__Exercise directions__: Repeat each record that follows, keeping it identical.

__Records for processing__:

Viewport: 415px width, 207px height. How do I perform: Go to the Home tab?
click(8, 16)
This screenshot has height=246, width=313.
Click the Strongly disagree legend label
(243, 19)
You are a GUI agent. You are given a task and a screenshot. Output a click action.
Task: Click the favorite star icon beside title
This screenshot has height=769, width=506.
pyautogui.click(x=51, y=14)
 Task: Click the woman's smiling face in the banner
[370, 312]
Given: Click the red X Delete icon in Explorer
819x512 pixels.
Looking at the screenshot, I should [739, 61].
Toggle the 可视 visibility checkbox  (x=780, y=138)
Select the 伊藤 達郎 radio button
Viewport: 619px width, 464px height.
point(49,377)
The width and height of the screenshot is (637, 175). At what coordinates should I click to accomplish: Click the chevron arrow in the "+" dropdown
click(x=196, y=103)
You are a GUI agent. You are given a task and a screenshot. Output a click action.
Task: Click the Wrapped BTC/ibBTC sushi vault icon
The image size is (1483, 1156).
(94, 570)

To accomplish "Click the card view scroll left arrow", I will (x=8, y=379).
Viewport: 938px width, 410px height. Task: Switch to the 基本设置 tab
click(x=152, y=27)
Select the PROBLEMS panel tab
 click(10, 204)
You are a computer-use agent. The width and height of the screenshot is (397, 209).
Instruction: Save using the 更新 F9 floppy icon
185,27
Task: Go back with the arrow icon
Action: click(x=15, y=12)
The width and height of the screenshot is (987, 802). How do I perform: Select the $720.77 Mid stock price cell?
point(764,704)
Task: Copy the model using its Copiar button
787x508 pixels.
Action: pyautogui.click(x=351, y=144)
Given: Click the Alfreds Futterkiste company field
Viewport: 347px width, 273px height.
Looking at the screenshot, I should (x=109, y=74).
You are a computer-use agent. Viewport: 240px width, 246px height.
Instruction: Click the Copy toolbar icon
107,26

__Exercise output__:
Viewport: 415px width, 207px height. How do I perform: Go to the Home tab?
click(8, 16)
This screenshot has height=246, width=313.
Click the Strongly disagree legend label
(243, 19)
You are a GUI agent. You are given a task and a screenshot. Output a click action.
Task: Click the favorite star icon beside title
This screenshot has height=769, width=506.
pyautogui.click(x=51, y=14)
 Task: Click the woman's smiling face in the banner
[370, 312]
Given: Click the red X Delete icon in Explorer
819x512 pixels.
Looking at the screenshot, I should [739, 61].
Toggle the 可视 visibility checkbox  (x=780, y=138)
Select the 伊藤 達郎 radio button
Viewport: 619px width, 464px height.
point(49,377)
The width and height of the screenshot is (637, 175). At what coordinates should I click to accomplish: Click the chevron arrow in the "+" dropdown
click(x=196, y=103)
You are a GUI agent. You are given a task and a screenshot. Output a click action.
Task: Click the Wrapped BTC/ibBTC sushi vault icon
The image size is (1483, 1156).
(94, 570)

To accomplish "Click the card view scroll left arrow", I will (x=8, y=379).
Viewport: 938px width, 410px height. Task: Switch to the 基本设置 tab
click(x=152, y=27)
Select the PROBLEMS panel tab
 click(10, 204)
You are a computer-use agent. The width and height of the screenshot is (397, 209).
Instruction: Save using the 更新 F9 floppy icon
185,27
Task: Go back with the arrow icon
Action: click(x=15, y=12)
The width and height of the screenshot is (987, 802). How do I perform: Select the $720.77 Mid stock price cell?
point(764,704)
Task: Copy the model using its Copiar button
787x508 pixels.
Action: pyautogui.click(x=351, y=144)
Given: Click the Alfreds Futterkiste company field
Viewport: 347px width, 273px height.
Looking at the screenshot, I should (x=109, y=74).
You are a computer-use agent. Viewport: 240px width, 246px height.
Instruction: Click the Copy toolbar icon
107,26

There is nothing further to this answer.